YOUR TASKS:
**1.** List each kind of asset that the gold discussion mentions buying, holding, or selling.
**2.** Reproduce word for word the section of the gold discussion starting with "Can't wait to" and going on through "the point here.".
**3.** Using the gold discussion, decide whether each statement agrees with it. Answer yes or no, and quote the words that decide it.
(a) One reply supposes the gold is worth 30k now.
(b) The person who says "I think this was in reply to me" has sold all of their gold.
(c) Selling stocks while they fall, out of panic, is called market timing.

You've got a pretty bad sunk cost fallacy here. You're focusing on how much unrealized losses you have. But how much you bought it at is irrelevant. That's in the past and can't change. What you can do now is either sell it or hold onto it.
Suppose your gold is worth 30k now.
You keep asking yourself should you lock in a 8k loss to pay down the mortgage. That's the wrong question. You should be asking yourself if you had 30k lying around, would you invest it in gold or pay down your mortgage? (You can always sell your gold and then just buy it right back, so this is an equivalent situation)
Can't wait to unload the three gold coins I picked up in mid-2011. I've been holding based on the fallacy you mentioned here, in part. Now to work out how to get a half-day off of work so I can take them into a local dealer.
Excellent advice there. Thanks!
I think this was in reply to me. I sold some of it, but i havent sold the stuff that cost me more yet. one thing that stops me is- if people say not to sell stocks when you panic and they are doing really badly- to stay the course- why is selling gold low a good idea? i dont get that part.. so i am waiting until it goes back up so i can sell it for a little bit more than what i bought it for.
You're missing the point here.
That advice to not sell stocks when you panic is a statement to avoid market timing - to avoid making decisions based on market conditions. Selling stocks when they're falling, because you're panicking about the fact that they're losing value, is by definition market timing. Oftentimes people believe that they can somehow avoid the big drops and then buy back in at a low point to avoid large losses (and while of course a few people can get lucky and do this, the vast majority of people can not do this reliably).
However, you've decided that gold itself is a bad investment, not based on it's current price, but the fact that it's got no internal rate of return, and it's value is merely based on speculation (correct me if my assessment of your opinion of gold is incorrect). Selling now is not a decision to try to beat the market, it's actually a decision to try to get market returns (by buying a market index fund instead).

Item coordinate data
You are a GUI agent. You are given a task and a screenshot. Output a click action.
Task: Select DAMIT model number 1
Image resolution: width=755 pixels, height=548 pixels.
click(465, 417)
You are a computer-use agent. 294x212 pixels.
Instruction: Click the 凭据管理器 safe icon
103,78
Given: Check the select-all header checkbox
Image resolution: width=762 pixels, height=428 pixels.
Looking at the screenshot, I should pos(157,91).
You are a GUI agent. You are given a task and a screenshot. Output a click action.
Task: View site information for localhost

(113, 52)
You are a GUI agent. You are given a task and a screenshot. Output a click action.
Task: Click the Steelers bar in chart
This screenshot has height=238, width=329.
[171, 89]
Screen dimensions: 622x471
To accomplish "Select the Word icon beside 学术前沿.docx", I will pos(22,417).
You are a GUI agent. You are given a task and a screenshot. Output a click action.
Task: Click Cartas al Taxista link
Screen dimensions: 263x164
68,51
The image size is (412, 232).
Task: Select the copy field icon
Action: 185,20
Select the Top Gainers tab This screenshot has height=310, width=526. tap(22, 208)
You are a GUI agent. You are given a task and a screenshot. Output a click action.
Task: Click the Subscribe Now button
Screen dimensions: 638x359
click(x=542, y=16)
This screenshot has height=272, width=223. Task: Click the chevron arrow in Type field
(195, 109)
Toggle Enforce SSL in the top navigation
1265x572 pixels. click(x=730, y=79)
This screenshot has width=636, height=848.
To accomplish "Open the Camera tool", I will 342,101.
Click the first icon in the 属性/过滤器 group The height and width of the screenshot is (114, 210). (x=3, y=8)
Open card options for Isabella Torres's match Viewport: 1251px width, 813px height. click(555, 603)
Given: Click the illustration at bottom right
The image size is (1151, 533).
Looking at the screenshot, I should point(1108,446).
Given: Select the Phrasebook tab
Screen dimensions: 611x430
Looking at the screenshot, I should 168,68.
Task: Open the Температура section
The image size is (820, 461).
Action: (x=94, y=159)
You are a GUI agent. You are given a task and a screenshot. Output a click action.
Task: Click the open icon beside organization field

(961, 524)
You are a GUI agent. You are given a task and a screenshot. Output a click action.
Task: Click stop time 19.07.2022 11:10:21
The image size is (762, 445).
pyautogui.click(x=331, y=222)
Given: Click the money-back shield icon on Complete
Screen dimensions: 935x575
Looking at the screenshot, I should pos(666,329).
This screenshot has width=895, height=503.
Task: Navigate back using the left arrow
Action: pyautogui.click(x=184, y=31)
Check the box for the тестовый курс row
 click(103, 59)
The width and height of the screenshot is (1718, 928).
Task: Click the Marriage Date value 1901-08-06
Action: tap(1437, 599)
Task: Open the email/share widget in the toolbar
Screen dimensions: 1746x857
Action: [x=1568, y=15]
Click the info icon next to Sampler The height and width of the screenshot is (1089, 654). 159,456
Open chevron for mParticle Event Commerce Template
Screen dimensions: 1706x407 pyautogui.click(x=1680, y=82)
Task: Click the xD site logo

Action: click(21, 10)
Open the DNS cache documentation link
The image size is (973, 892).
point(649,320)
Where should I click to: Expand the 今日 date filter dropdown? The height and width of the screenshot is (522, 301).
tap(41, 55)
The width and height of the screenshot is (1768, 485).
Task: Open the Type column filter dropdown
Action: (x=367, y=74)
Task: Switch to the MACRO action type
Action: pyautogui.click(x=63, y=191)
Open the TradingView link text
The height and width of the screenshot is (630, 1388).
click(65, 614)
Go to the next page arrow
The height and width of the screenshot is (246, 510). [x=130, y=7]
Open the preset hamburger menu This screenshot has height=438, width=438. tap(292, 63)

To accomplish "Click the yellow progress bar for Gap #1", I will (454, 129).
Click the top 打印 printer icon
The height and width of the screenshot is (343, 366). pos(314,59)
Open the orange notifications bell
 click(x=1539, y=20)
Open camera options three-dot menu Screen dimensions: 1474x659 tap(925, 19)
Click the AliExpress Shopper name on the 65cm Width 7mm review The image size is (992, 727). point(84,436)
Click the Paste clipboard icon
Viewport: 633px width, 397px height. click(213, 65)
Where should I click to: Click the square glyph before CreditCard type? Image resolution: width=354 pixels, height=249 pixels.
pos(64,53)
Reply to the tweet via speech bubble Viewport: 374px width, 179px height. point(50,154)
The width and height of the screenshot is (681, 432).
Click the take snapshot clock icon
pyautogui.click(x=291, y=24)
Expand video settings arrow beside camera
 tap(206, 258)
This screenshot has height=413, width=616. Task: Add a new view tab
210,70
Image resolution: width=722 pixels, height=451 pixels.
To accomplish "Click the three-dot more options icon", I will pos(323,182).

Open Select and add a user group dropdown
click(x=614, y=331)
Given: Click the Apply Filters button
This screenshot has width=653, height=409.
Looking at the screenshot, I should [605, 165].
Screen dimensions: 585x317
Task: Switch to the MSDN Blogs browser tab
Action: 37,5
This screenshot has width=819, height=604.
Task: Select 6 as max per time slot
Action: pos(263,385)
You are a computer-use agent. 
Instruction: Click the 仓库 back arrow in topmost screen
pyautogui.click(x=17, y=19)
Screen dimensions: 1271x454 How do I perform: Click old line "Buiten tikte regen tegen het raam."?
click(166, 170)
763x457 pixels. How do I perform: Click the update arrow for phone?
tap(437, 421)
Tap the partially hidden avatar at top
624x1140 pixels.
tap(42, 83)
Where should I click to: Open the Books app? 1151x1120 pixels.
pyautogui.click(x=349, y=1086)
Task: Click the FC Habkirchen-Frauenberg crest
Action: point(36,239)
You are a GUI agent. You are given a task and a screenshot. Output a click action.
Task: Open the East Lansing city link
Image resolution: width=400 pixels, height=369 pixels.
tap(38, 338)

SOLVED PROBLEMS:
**1.**
- Gold, including the three gold coins picked up in mid-2011
- Stocks
- A market index fund

**2.**
Can't wait to unload the three gold coins I picked up in mid-2011. I've been holding based on the fallacy you mentioned here, in part. Now to work out how to get a half-day off of work so I can take them into a local dealer.
Excellent advice there. Thanks!
I think this was in reply to me. I sold some of it, but i havent sold the stuff that cost me more yet. one thing that stops me is- if people say not to sell stocks when you panic and they are doing really badly- to stay the course- why is selling gold low a good idea? i dont get that part.. so i am waiting until it goes back up so i can sell it for a little bit more than what i bought it for.
You're missing the point here.

**3.**
(a) Yes: "Suppose your gold is worth 30k now."
(b) No: "I sold some of it, but i havent sold the stuff that cost me more yet."
(c) Yes: "Selling stocks when they're falling, because you're panicking about the fact that they're losing value, is by definition market timing."